An instance is the adoption of the Mediterranean diet, which prioritizes augmenting dietary fiber intake through higher consumption of plant-based foods while decreasing red meat and processed food intake, alongside moderate portions of fish, poultry, and dairy products. This dietary approach demonstrates beneficial effects on intestinal microbiota and overall health. The research outcome also indicated that adhering to a Mediterranean diet is linked with heightened diversity in the gut microbiota and microbiome by-products such as SCFA (10,26). The PHDI similarly emphasizes augmenting dietary fiber intake through increased consumption of whole grains, vegetables, fruits, and nuts, resulting in a comparable impact on the intestinal microbiome as observed with the Mediterranean diet and plant-based diet (10).

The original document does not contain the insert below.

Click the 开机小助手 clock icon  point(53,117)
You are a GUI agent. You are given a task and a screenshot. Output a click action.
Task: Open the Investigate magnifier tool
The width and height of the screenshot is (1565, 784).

The study’s strengths lie in its adjustment for numerous confounding factors, utilization of a validated FFQ for dietary intake assessment, and notably, being the pioneering research conducted in the field of breast cancer. While this study is valuable, its case-control design introduces limitation, including susceptibility to recall and selection biases. Although the study adjusted for numerous confounders, there remains the possibility of unmeasured and unidentified confounding variables. Additionally, the study’s weakness included its small sample size.
Conclusion
The results of the current study demonstrated a negative correlation between a higher PHDI score and the odds of breast cancer. Moreover, a negative association was observed between PHDI and the risk of breast cancer among post-menopausal individuals. Nevertheless, it is recommended that further studies, particularly those employing a prospective design, be carried out to validate the findings of the present study.
Ethical approval
This study was conducted in accordance with the ethical standards of the Declaration of Helsinki and was approved by the Research Institute of Nutrition and Food Sciences of Shahid Beheshti University of Medical Sciences. All the participants read and signed the informed consent form.
Acknowledgement
We sincerely thank all field investigators, staff, and participants of the present study (ethical committee number: IR.SBMU.RETECH.REC.13968.640).
Conflict of Interest
There was no conflict of interest in this manuscript.